- First appearance: Glengarry Glen Ross
- Last appearance: Glengarry Glen Ross (film)
- Created by: David Mamet
- Portrayed by: Jack Shepherd (1983); Joe Mantegna (1984); Al Pacino (1992 film); Liev Schreiber (2005); Aidan Gillen (2007); Bobby Cannavale (2012); Manu Narayan (2012); Christian Slater (2017); Kieran Culkin (2025);

In-universe information
- Nickname: Ricky
- Occupation: Real estate agent
- Nationality: American

= Richard Roma =

Character from Glengarry Glen Ross

Richard "Ricky" Roma is a fictional character from David Mamet's 1983 play Glengarry Glen Ross and its 1992 film adaptation. Roma has been portrayed by a range of actors, including Joe Mantegna, Al Pacino and Liev Schreiber, although the role was originated by Jack Shepherd.
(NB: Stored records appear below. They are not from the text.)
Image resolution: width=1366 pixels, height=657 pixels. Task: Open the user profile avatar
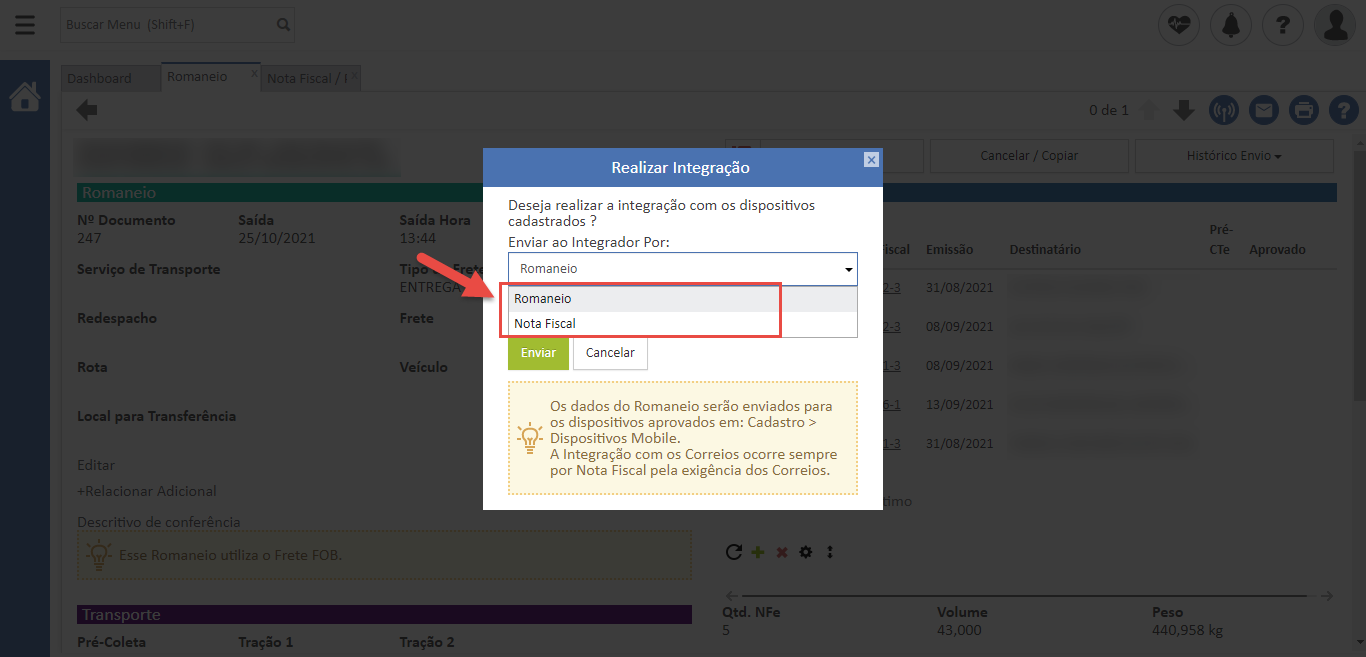(x=1335, y=25)
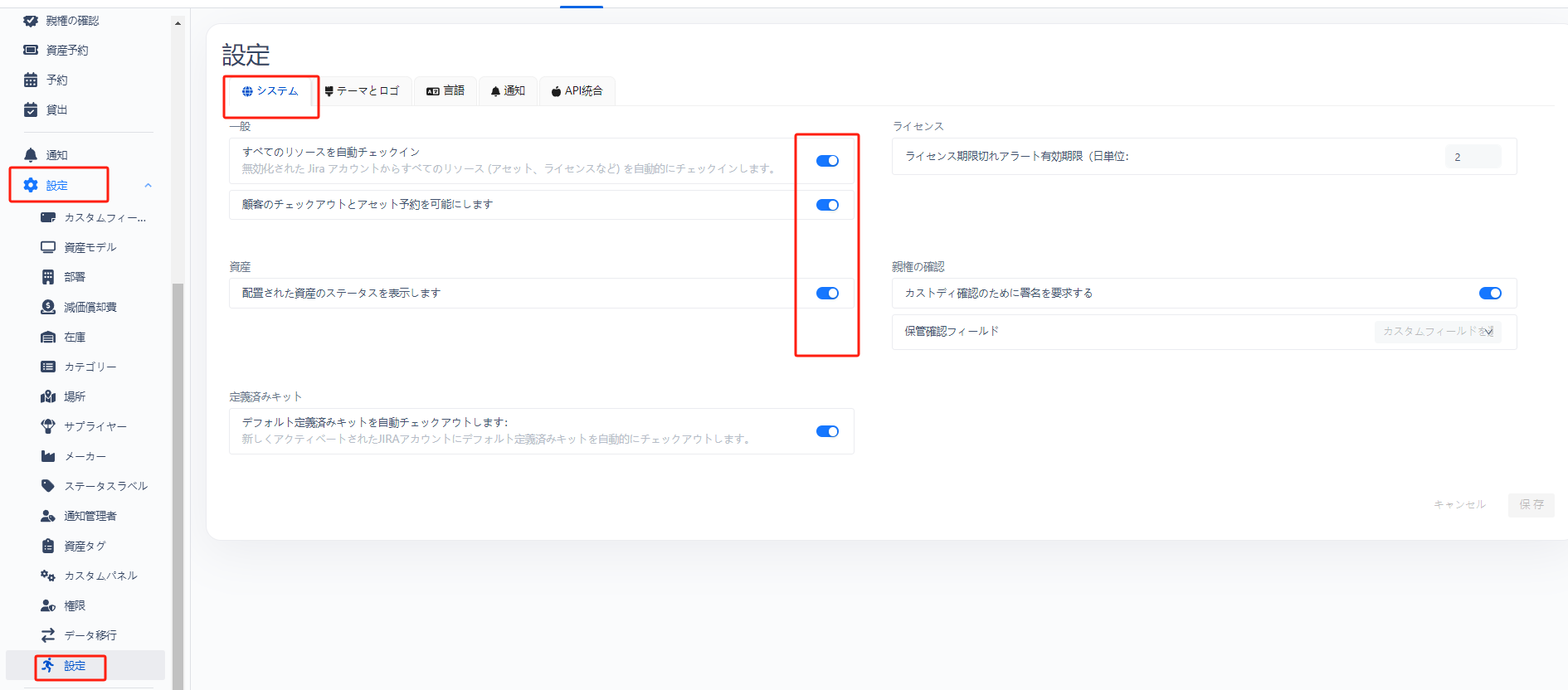This screenshot has width=1568, height=690.
Task: Click the 場所 map marker icon
Action: [x=48, y=396]
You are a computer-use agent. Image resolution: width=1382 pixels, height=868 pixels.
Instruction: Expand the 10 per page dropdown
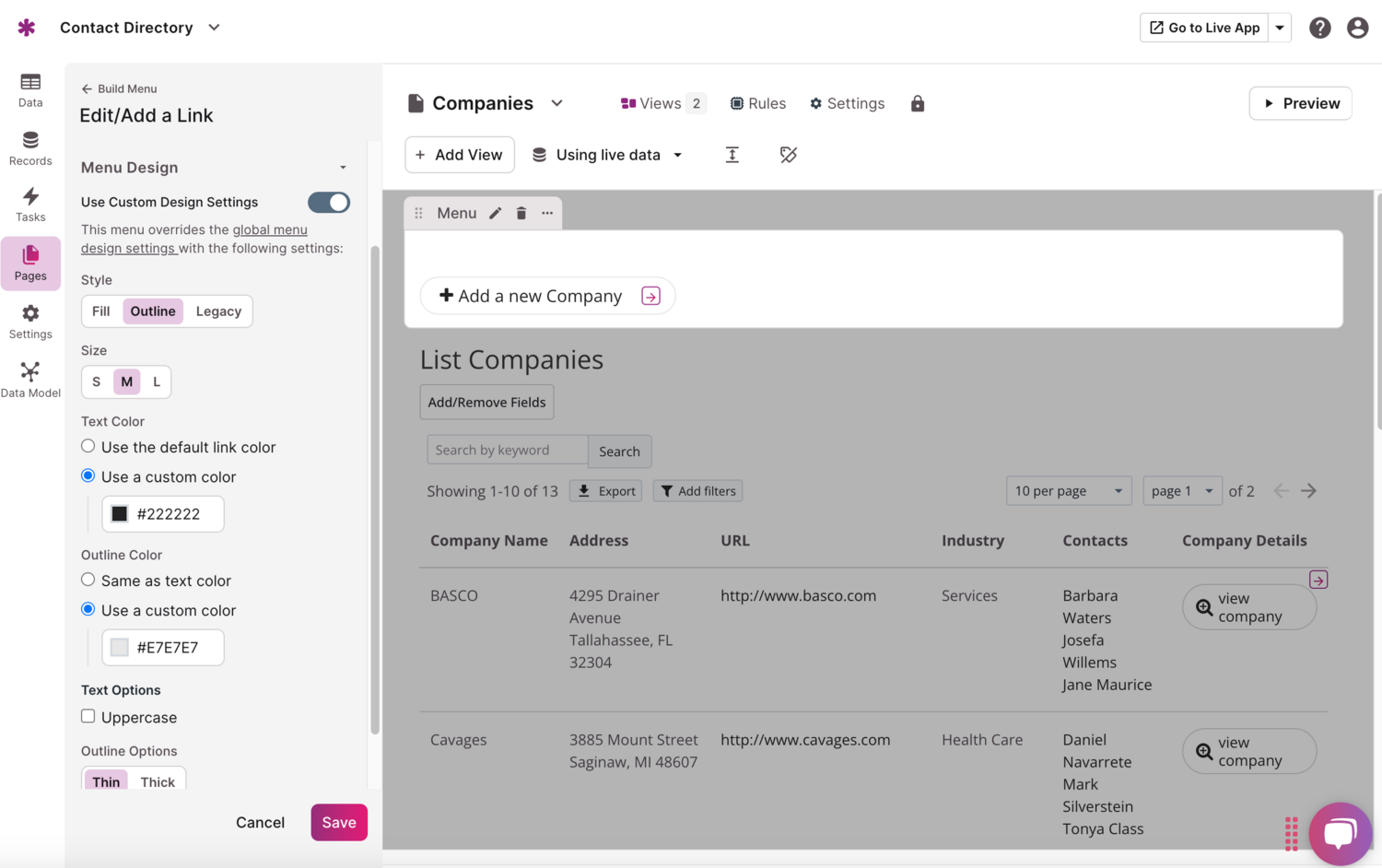click(x=1068, y=491)
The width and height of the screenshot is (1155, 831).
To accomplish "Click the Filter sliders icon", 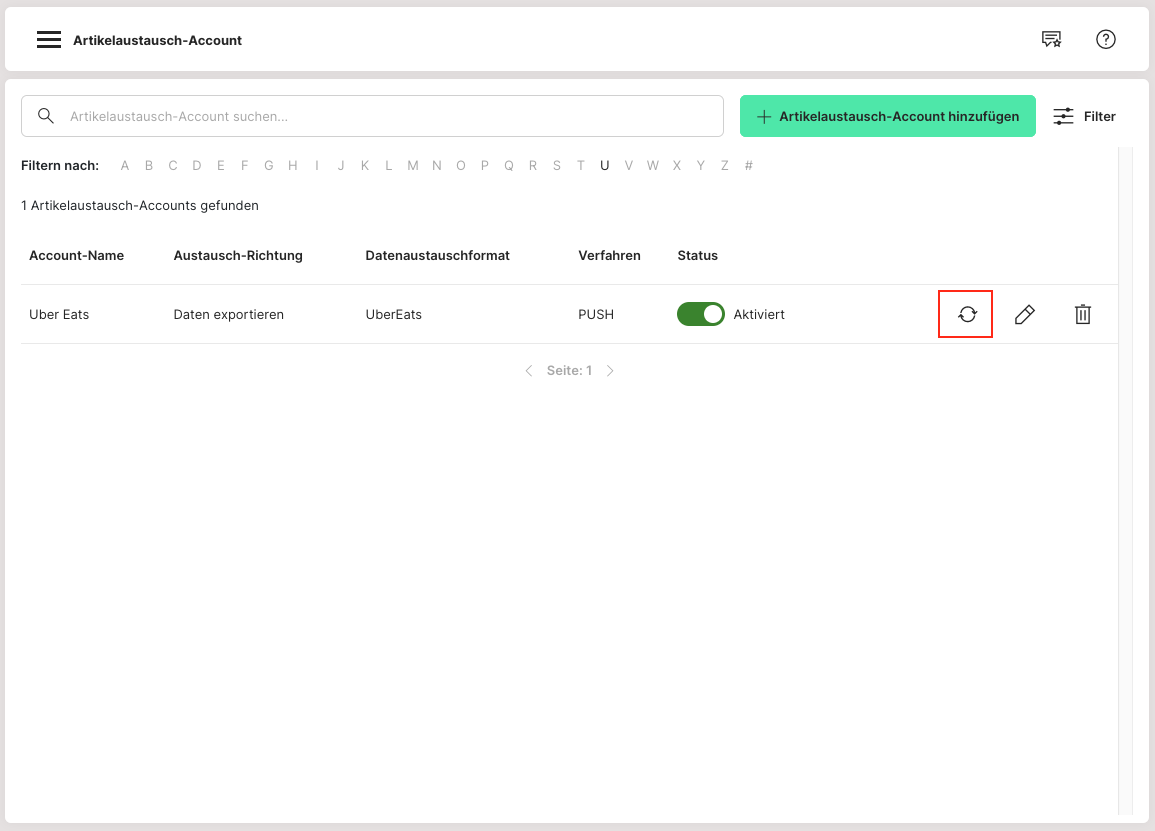I will click(x=1064, y=116).
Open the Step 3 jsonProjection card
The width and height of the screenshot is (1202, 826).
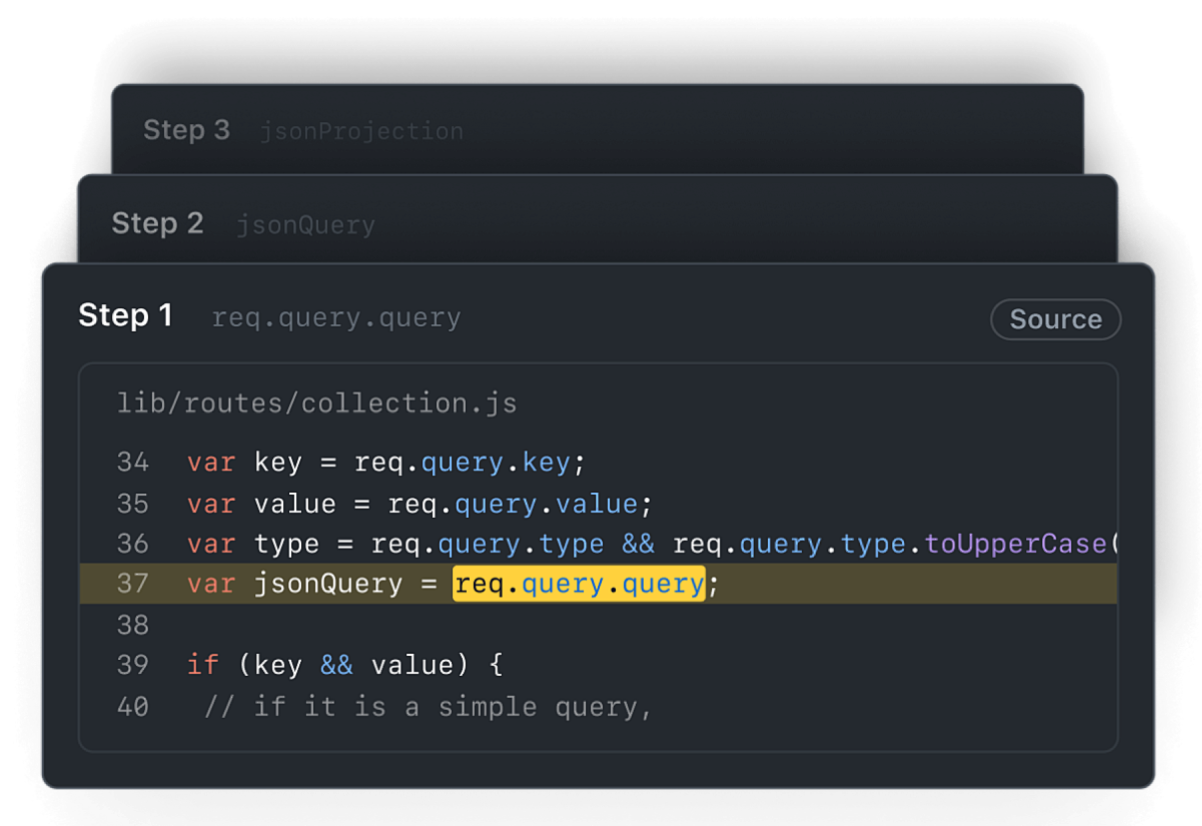click(302, 130)
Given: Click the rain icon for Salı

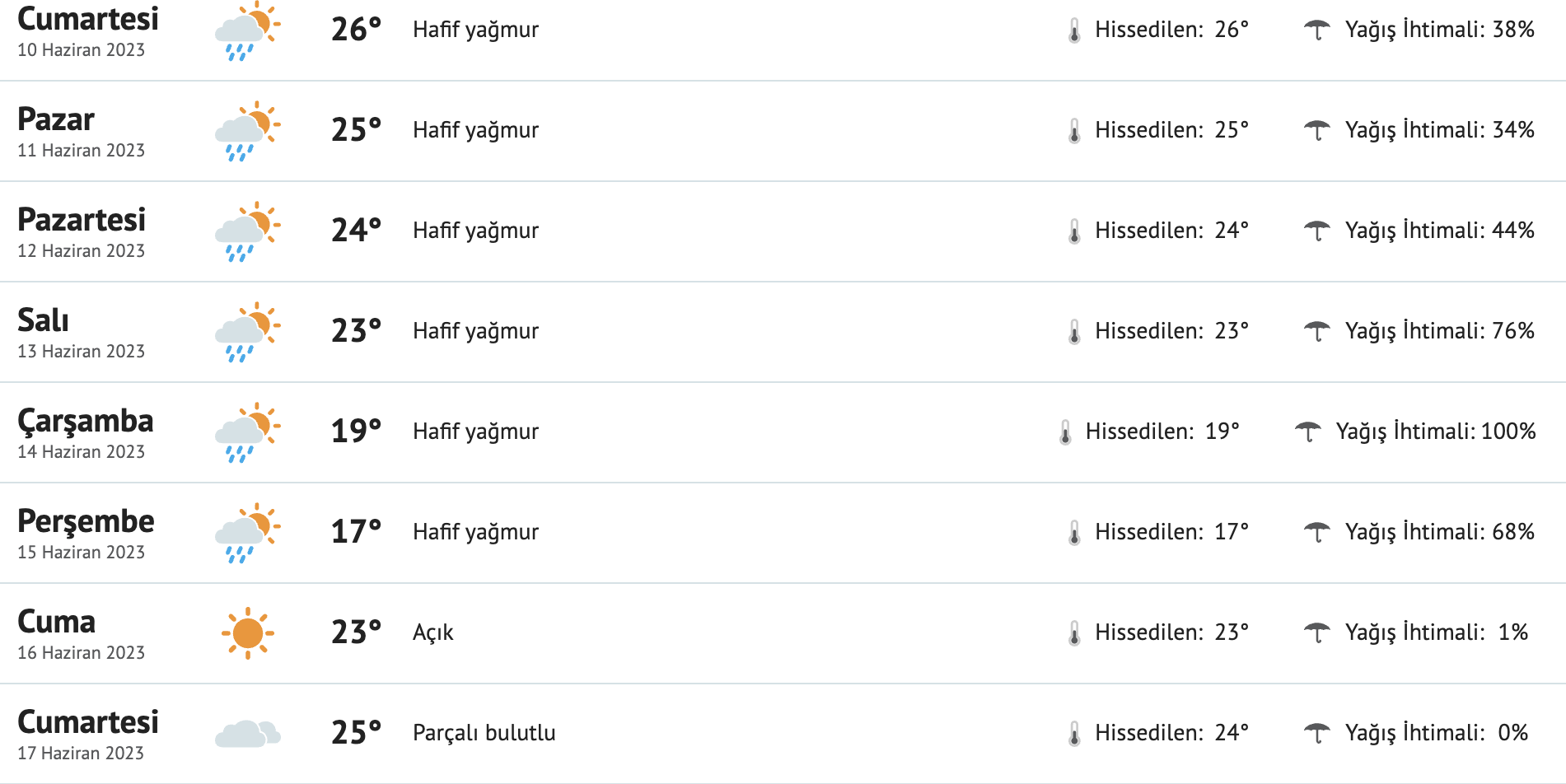Looking at the screenshot, I should (x=247, y=332).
Actors portraying Roma have won and been nominated for multiple stage awards—both Mantegna and Schreiber received a Tony Award for Best Featured Actor in a Play for their performances, while Shepherd earned a Laurence Olivier Award for Best Actor in a New Play. In film, Pacino received nominations for both the Academy Award for Best Supporting Actor and the Golden Globe for Best Performance by an Actor in a Supporting Role in a Motion Picture.

==Conceptual history==
Roma, along with the rest of the salesmen in Glengarry Glen Ross, was written based on playwright David Mamet's previous experiences selling "worthless" Arizona real estate from an office in Chicago. Mamet described the colorful dialogue used by the character—which has also been described as "following in the steps of Arthur Miller's Death of a Salesman”—as having been influenced by overheard conversations and street slang.

==Plot==

When I walked on that stage, my feeling was: I am that matador. And I'm gonna kill every bull that comes into the arena.
— Joe Mantegna on playing Roma in Chicago

Richard Roma is a cutthroat and successful real estate salesman who derives his success from eloquent and convincing pitches, preying on insecure clients with delusions of power and machismo. During the events of Glengarry Glen Ross, Roma is in contention for a prize to be awarded to the top "closer" at his firm, having just closed a large sale to a man called Lingk. Overnight, the firm's office is burgled, and promising real estate leads are stolen. Lingk arrives at the office during the investigation, forced by his wife to cancel his land purchase during his cooling-off period. Roma attempts to distract Lingk in hopes of trapping him in the sale, but well-intentioned comments by the firm's manager, John Williamson, catch Roma in a lie, and Lingk demands a refund on his purchase. Furious, Roma berates Williamson in front of the entire office, and storms out, threatening to quit.

==Reception==

===Character===

Writing for The New York Times, Mickey Rapkin considered Roma to be the central character of the play, describing him as "the salesman’s salesman, a shark in a sharkskin suit". Mantegna has stated that he feels Roma is not a "sleazy" character, but simply a man who can convince customers to follow through on their dreams. Reviewing a 2012 revival at the La Jolla Playhouse, Charles McNulty of the Los Angeles Times compared Roma to a Giacomo Casanova-type figure, adding that "when Roma puts the moves on a prospective buyer, it's as though he's making love to them". The Guardians Mark Lawson wrote that Roma is an amoral character, considering him a "super-schmoozer". In the same article, Aidan Gillen, then portraying the character in the Apollo Theatre in London, described him as a "cunt with a romantic, poetic streak".

===Depictions===

Portrayals of Roma have often been received positively by critics. Schreiber's portrayal in the 2005 Broadway revival was praised as that of "a most crafty spider indeed", with the actor's grasp of the character's Chicago accent praised for its subtlety. Gillen's 2007 turn as Roma has been described as "sweaty and aggressive with a hard, rodent-like quality", with reviewer Lyn Gardner of The Guardian finding the performance excellent. Manu Narayan's 2012 depiction was described as "adding velocity" to a "high testosterone" production, coming across as rhythmic and an effective focal point in the piece. Reviewing the 1992 film version, Roger Ebert praised Pacino's acting, writing "any kid can play a war hero. But it takes a real man to play a busted-down real estate salesman".

===Accolades===

Shepherd's original performance as Roma earned the actor a Laurence Olivier Award for Best Actor in a New Play in 1983. On Broadway, both Mantegna and Schreiber have won the Tony Award for Best Featured Actor in a Play while portraying Roma—Mantegna at the 38th Tony Awards in 1984, and Schreiber at the 59th Tony Awards in 2005. Pacino's role in the film adaptation earned him several award nominations, including the Academy Award for Best Supporting Actor and the Golden Globe for Best Performance by an Actor in a Supporting Role in a Motion Picture, both times losing out to Gene Hackman in Unforgiven.